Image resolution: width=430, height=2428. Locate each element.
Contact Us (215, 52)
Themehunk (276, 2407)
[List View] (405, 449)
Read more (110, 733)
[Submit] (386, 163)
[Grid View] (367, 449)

-=-=-

*Exercise instructions*
The material shown above must be written out again in full, exactly as it reads.

*Task solution*
Image resolution: width=430, height=2428. Locate each element.
Contact Us (215, 52)
Themehunk (276, 2407)
[List View] (405, 449)
Read more (110, 733)
[Submit] (386, 163)
[Grid View] (367, 449)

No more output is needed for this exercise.